More money, more problems.
A few years ago, once I started to make some decent money in real estate, I decided that I needed to hire a financial planner. I had never needed one before, because, you know, I was a teacher and, therefore, didn’t have any money that needed managing.
So I asked around, because when you’re hiring someone for a job that requires a high degree of skill, you get personal referrals from friends.
My brother recommended a planner named Jim, so my wife and I went to meet with him in his office. Our plan was to hear him out and see what we thought, but we didn’t think we’d hire someone that day — we had a bunch of meetings with other planners set up.
We sat down, and everyone introduced themselves. Then Jim started asking us questions. Not in a “third degree” kind of way, but like someone who was interested in finding out about us.
He asked about our personal and educational background, our living situation, how long we’d been married, our careers, things like that.
Then, eventually, he started moving into financial issues. How much money we made? How much had we saved?
How well did we understand the planning process? What kind of investments had we made in the past? What were our thoughts about the equities markets? About life insurance? About international investments? About fixed-income instruments? All that stuff.
And then he went even deeper, asking us some personal questions about our financial and personal goals. Did we plan on having kids? How many? When did we want to retire? What did we want to do after we retired?

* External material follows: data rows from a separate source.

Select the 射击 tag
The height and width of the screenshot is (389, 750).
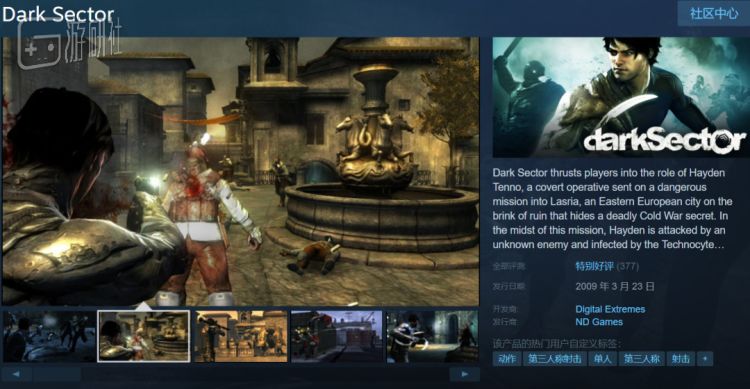681,358
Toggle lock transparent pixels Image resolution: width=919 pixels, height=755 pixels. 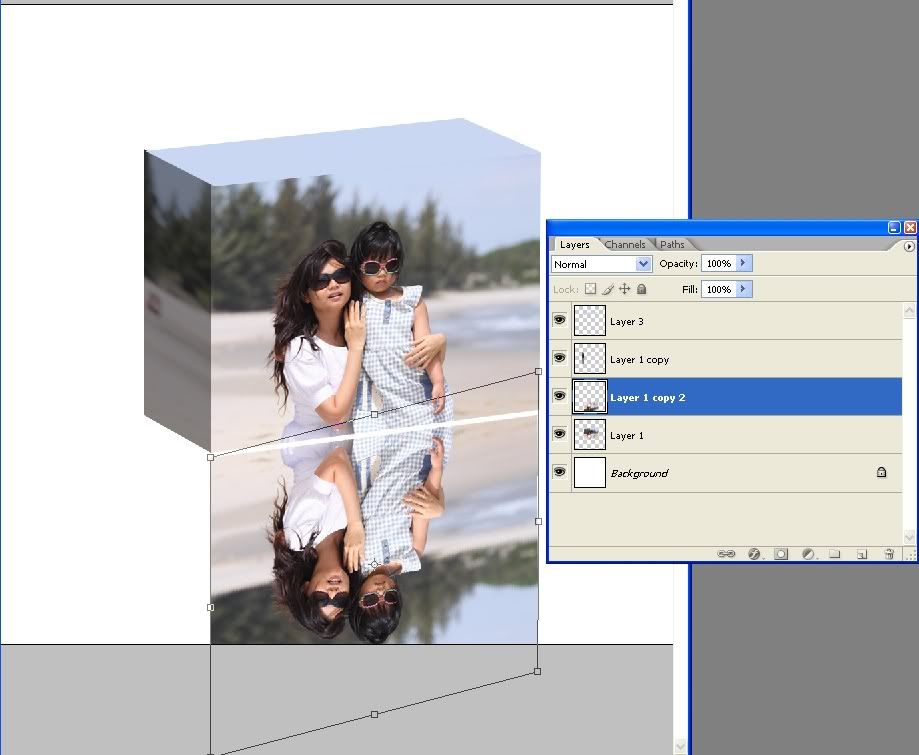pyautogui.click(x=590, y=289)
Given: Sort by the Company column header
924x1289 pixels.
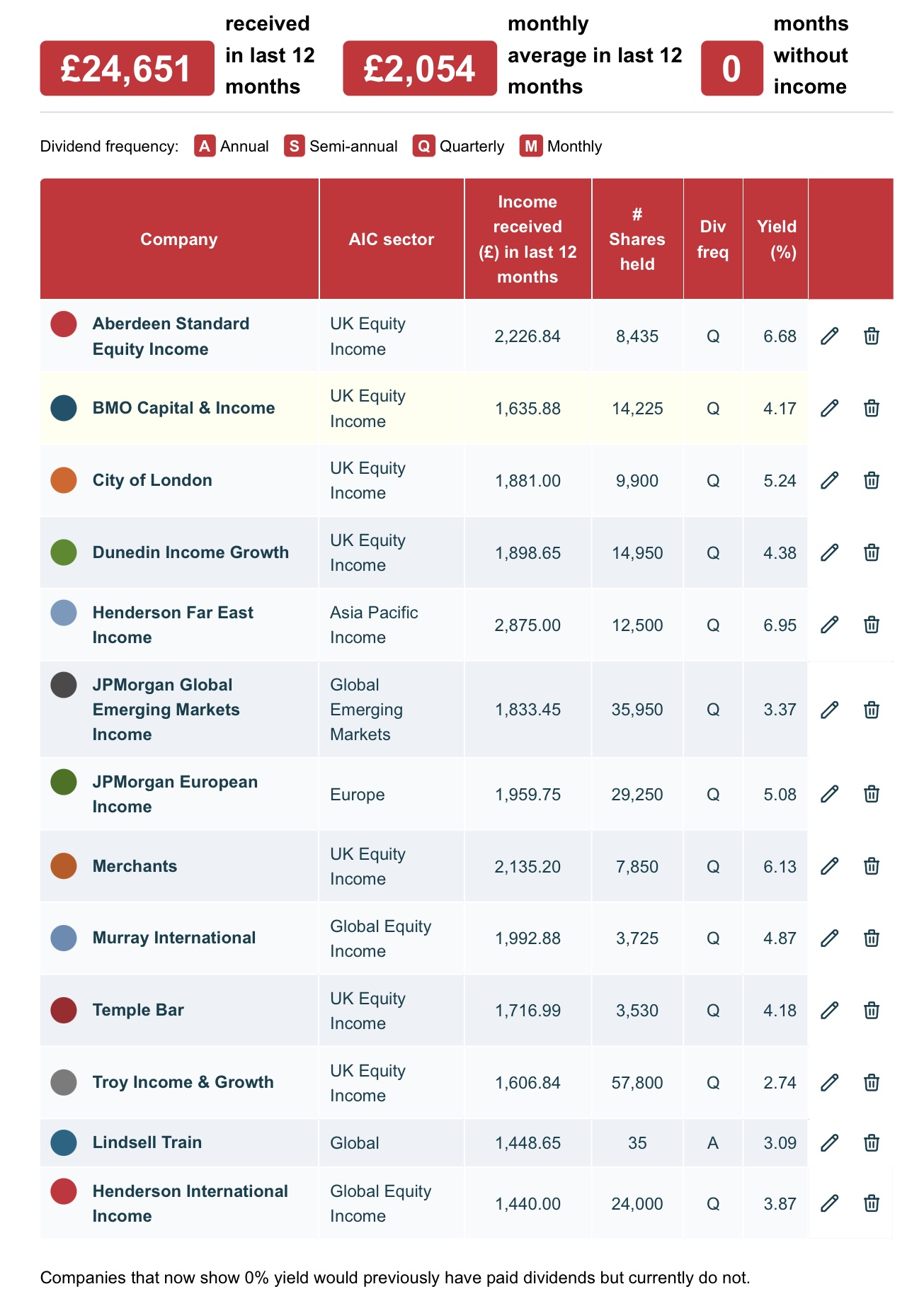Looking at the screenshot, I should pyautogui.click(x=178, y=239).
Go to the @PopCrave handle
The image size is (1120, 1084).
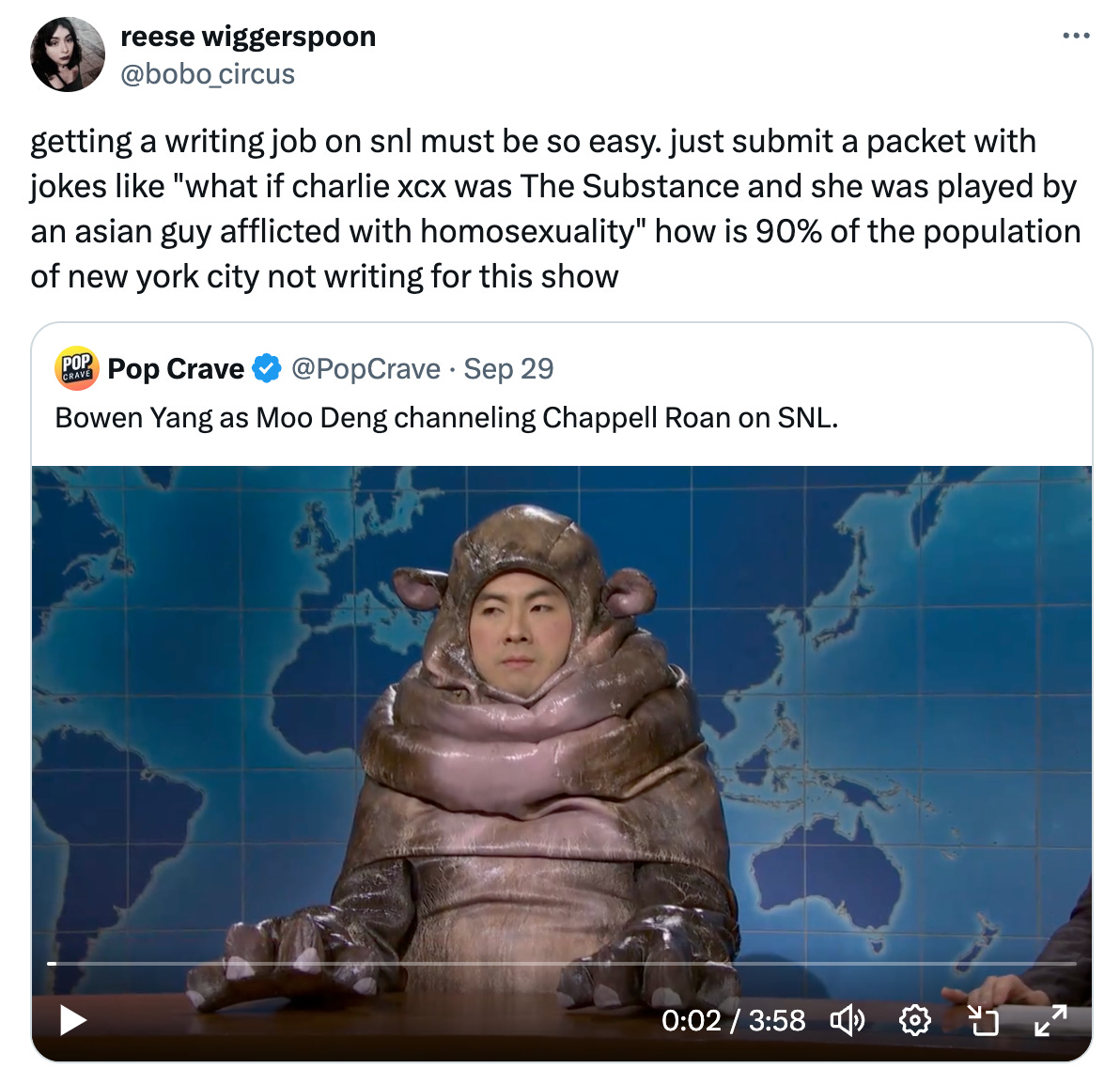tap(366, 368)
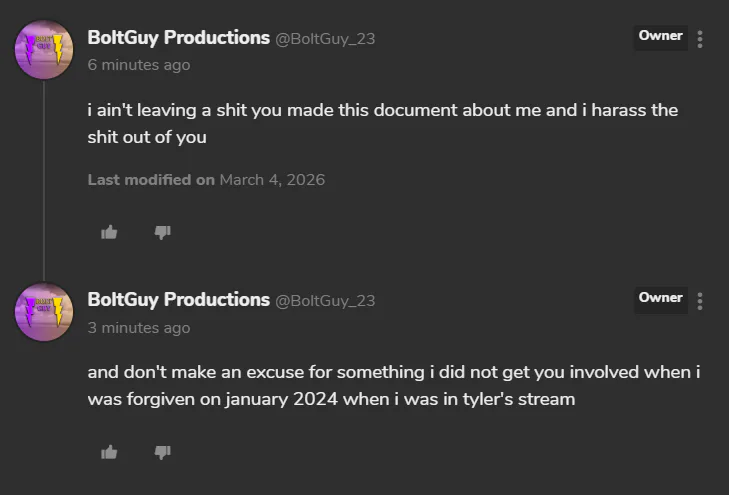Like the first comment with thumbs up
Viewport: 729px width, 495px height.
109,232
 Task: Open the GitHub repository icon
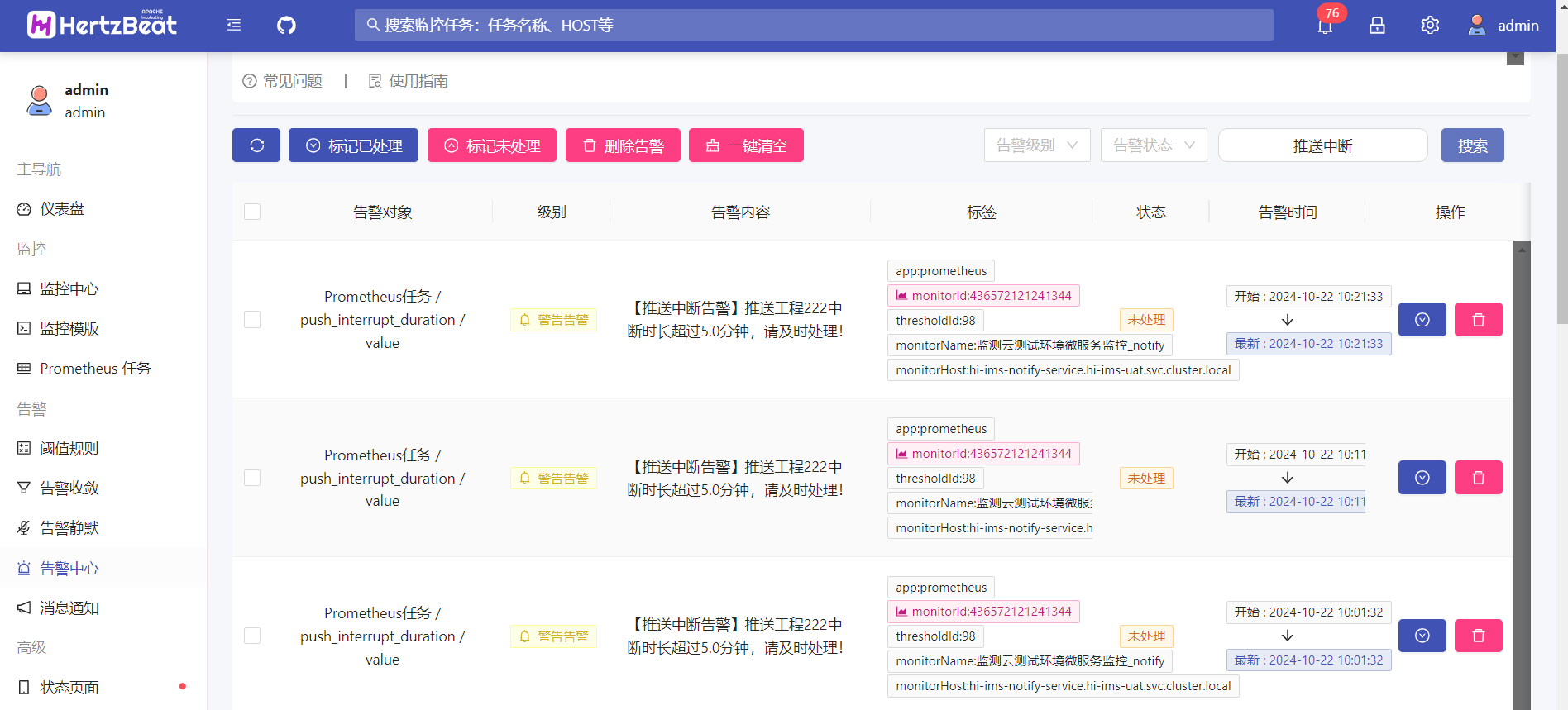tap(286, 26)
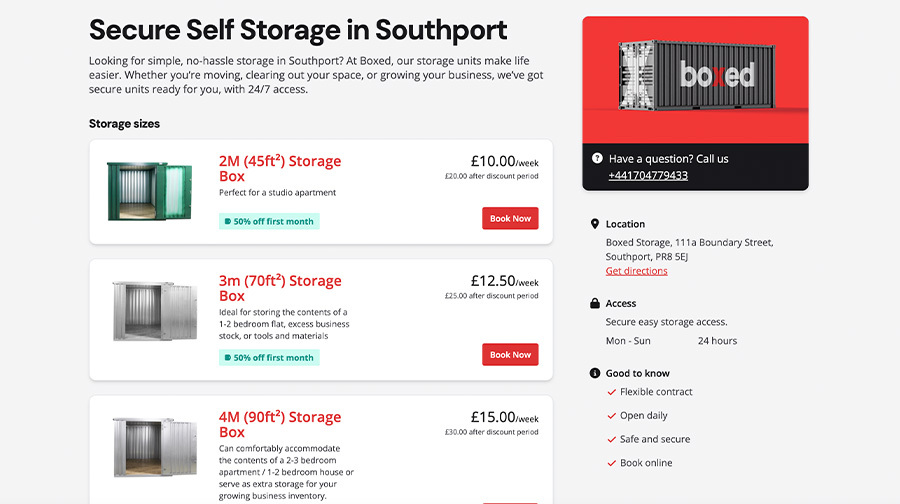Book Now the 2M storage box
The width and height of the screenshot is (900, 504).
pyautogui.click(x=510, y=218)
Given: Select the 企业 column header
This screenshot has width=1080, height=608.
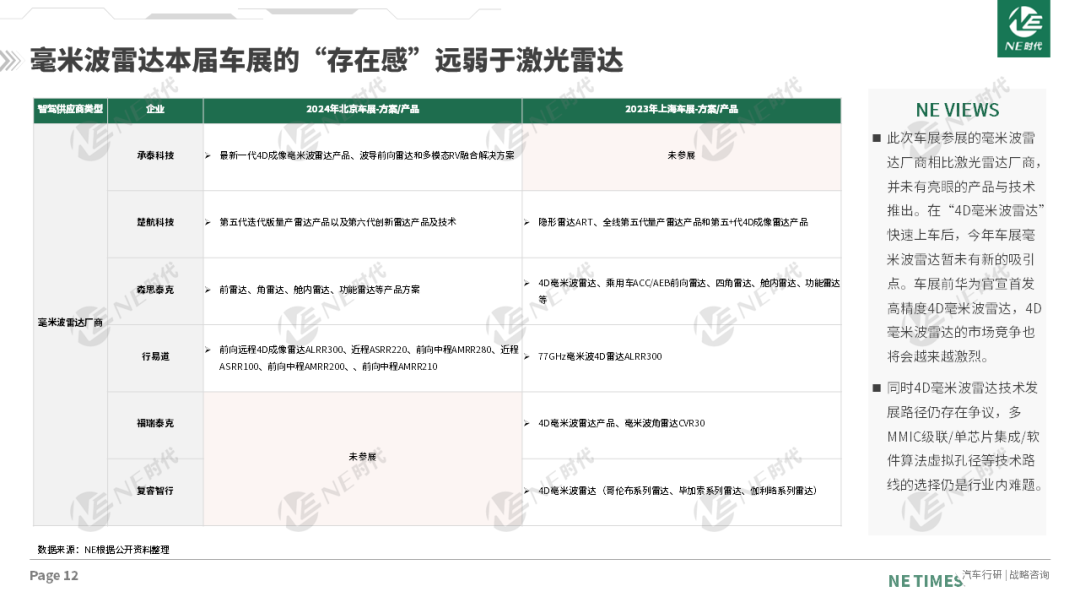Looking at the screenshot, I should (155, 109).
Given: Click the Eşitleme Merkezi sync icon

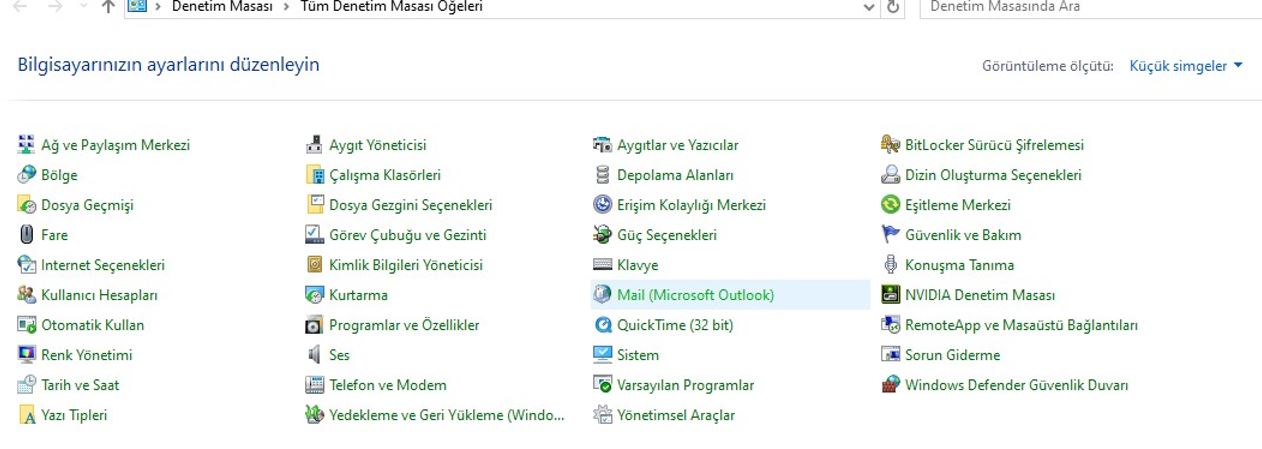Looking at the screenshot, I should click(890, 205).
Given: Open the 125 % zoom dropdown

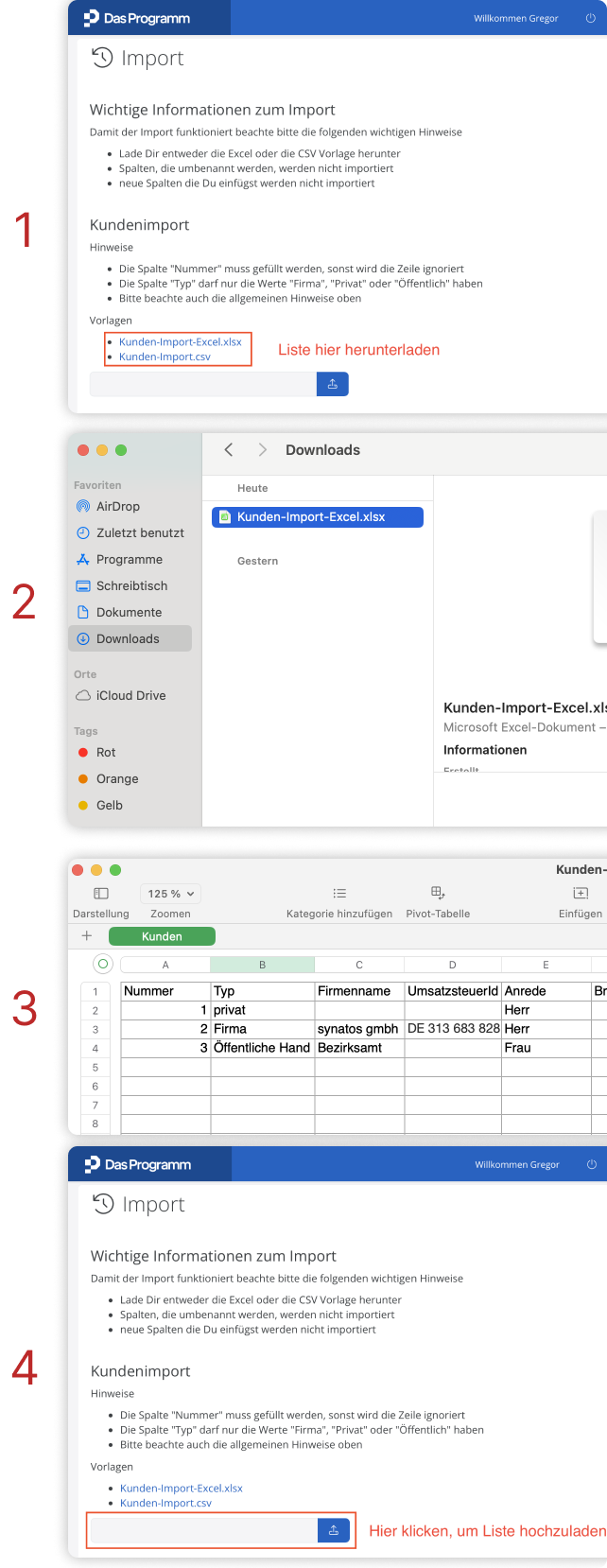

It was almost an unsettling experience because I found myself sharing things that I had never talked about before — even with my wife.
And I was learning things about her that I’d never known, about her fears about money and hopes for retirement.
The conversation become strikingly personal in less than an hour, as we both started to confide some of our most intimate thoughts about our future to Jim (and each other).
That was a little weird, right? I mean, we had just met him less than an hour ago. We knew nothing about him.
But here we were, confiding our innermost goals, dreams and fears to him, telling him things we’d never even told each other in over 10 years together.
And a funny thing started to happen: I started to trust him. I even started to like him.
It was almost a form of cognitive dissonance: If I didn’t trust him, and I didn’t like him, then what the heck was I doing telling him all this private stuff about me?
If I’m confiding in him like this, then I must trust him, right? So I started to build faith in him, and so did my wife.
And it was a reinforcing dynamic: The more I trusted him, the more I confided, and the more I confided, the more I trusted him.
Now, here’s the best part. This went on for over an hour, and during that entire time, I don’t think he ever told us anything about himself, his firm, his services or his track record.
He never talked about any of that. He just asked us questions about ourselves, and listened to what we had to say.
Eventually, of course, he did turn the conversation to what he could do for us.
Now that he knew our familiarity with planning, our tolerance for risk and our financial goals, he explained the services he provided and showed us how those services connected to the needs we’d already expressed.
Even then, though, he didn’t talk much about himself. He just talked about what he did and how it would help us.
At the end of the conversation, we didn’t even have to make a decision about hiring him to manage our money.
We’d already made that decision during the course of that conversation, when we opened up to him. We agreed right there to hire him and later canceled all the other appointments.
And as I left his office, happy with decision, feeling good about my future, a thought occurred to me: Why don’t real estate agents do that?
I mean, that financial planning meeting was basically what we would think of as a “listing presentation.”
I needed to hire someone to help me through a challenging financial process, and I was interviewing a candidate for the job.
But the dynamic between my meeting with Jim and the conventional listing presentation could not have been more different.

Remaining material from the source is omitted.